People and the Cost of Focus
The most overlooked ERP cost is the cost of focus. It’s the cost of replacing your “A-Team” while they are focused on the project.
Assigning people to an ERP project without backfilling their roles creates an unwinnable conflict between today’s urgent and tomorrow’s important. This problem cannot be solved by asking people to work harder; it requires a budget line item.
Significant capital must fund interim support, contractors, or temporary promotions to free your best people for the transformation.
| Key Role | Annual Salary | Allocation to Project | Annualized Backfill Cost |
|---|---|---|---|
| Director - Supply Chain | $220,000 | 50% | $110,000 |
| Senior Financial Analyst | $130,000 | 75% | $97,500 |
| IT Security Manager | $165,000 | 25% | $41,250 |
| Total Annual Cost of Focus | $248,750 |
Cord 2 – Processes: How Work Gets Done
The second cord of capability is Processes, the formal and informal ways your people work together to transform resources into completed work.
Insight #1 - Business Process Maturity Matters
The Capability Maturity Mode (CMM) is a continuum that describes how an organization’s processes evolve through five defined levels of maturity. Not every process will be at the same level of maturity.
ERP implementations force organizations to at least level 3. If you’re not there, getting there represents a specific set of implementation challenges.

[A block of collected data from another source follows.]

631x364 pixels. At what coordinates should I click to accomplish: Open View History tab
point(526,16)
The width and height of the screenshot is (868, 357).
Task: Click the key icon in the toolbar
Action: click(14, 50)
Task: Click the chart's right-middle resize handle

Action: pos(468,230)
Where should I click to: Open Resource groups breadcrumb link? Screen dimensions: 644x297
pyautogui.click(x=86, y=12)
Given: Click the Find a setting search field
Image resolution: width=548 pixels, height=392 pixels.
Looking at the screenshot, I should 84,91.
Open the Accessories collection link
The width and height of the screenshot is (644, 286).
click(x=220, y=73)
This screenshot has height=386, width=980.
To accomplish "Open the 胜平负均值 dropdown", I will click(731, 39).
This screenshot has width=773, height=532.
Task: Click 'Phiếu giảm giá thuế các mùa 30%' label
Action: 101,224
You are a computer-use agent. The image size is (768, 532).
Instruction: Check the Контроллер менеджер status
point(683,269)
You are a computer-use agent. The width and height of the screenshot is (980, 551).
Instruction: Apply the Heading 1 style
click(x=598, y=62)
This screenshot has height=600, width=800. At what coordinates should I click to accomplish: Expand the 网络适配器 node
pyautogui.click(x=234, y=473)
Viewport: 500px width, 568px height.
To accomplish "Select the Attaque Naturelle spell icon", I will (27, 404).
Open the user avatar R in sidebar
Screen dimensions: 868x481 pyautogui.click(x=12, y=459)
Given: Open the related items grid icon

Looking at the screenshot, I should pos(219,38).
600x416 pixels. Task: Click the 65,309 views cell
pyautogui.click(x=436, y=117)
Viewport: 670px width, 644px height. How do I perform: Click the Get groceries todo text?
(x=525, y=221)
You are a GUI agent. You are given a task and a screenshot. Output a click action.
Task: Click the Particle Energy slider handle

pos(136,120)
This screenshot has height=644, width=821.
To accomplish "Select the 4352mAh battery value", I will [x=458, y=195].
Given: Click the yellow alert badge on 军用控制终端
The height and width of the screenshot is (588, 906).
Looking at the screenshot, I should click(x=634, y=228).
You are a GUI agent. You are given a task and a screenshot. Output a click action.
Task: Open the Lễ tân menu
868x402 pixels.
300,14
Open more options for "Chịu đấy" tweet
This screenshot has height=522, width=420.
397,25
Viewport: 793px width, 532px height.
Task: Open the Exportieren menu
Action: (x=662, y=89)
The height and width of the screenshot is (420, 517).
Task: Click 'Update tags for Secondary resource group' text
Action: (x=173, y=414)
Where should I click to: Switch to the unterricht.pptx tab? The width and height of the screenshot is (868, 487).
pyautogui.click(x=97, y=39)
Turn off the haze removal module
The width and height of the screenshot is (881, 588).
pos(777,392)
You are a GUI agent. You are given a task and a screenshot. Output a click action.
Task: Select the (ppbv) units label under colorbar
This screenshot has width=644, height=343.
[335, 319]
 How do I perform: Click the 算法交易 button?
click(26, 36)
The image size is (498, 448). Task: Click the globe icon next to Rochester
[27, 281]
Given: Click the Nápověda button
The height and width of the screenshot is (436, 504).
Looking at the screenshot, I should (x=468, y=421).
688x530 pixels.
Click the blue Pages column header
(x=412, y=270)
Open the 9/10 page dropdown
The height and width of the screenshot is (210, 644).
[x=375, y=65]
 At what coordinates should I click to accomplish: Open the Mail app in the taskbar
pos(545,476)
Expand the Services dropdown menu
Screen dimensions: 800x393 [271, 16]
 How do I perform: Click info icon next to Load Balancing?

If you are at level 3 or above, the challenges of ERP implementations will be different.
Implementation Challeges at 1 and 2
- Ad hoc, inconsistent processes
- Siloed operations and conflicting priorities
- Weak governance and reactive decisions
- Poor data quality and ownership gaps
- Low process discipline, no baselines
- Cultural resistance to control
- Late or missing change management
Implementation Challeges at 3, 4 and 5
- Over-standardized and rigid processes
- Local vs. global optimization conflicts
- Decision gridlock from over-governance
- Integration complexity with mature systems
- Metric saturation and unclear ROI
- Expert resistance to ERP standards
- Continuous improvement fatigue
- Innovation slowed by control culture
Insight #2 - Methodologies Don't Work
Every implementation partner has a polished methodology—a map to success. The methodology is a necessary container for the work. But methodologies don’t do the work.
The work is done by the resources and processes that support the methodology ....
Value
- Strategic Vision & Business Goal Alignment
- Business Case Development & Approval
- Value Definition & Benefits Realization Planning
- Value Governance
- Baseline KPI/Metric Establishment & Analysis
- Post Go-Live Benefits Realization Tracking & Analysis
Leadership & Mgt
- ERP Software Evaluation and Selection
- Project Governance Framework Establishment
- Steering Committee Governance & Decision Making
- Executive Sponsorship Mobilization & Coaching
- Implementation Methodology Selection & Tailoring
- Strategic Implementation Roadmap Development (Phasing Strategy)
- Integrated Project Management (Scope, Schedule, Resources)
- Project Budgeting & Financial Management (Cost Tracking)
- Risk Identification & Mitigation Management
- Issue Management & Escalation Process
- Formal Decision Logging & Management
- Scope & Change Control Management (Project Level)
- Stakeholder & Executive Status Reporting
- Conflict Resolution & Consensus Building
- Quality Gates & Milestone (Stage Gate) Reviews
- Implementation Partner (SI) Selection & Contracting
- Implementation Partner (SI) Governance & Performance Management
- Vendor Contract Closure
- Cloud Subscription & License Management
- Vendor Release & Update Management
- Project Closure & Lessons Learned Documentation
- Continuous Improvement & Enhancement Management
Capability
- Organizational Readiness Assessment (Business & IT)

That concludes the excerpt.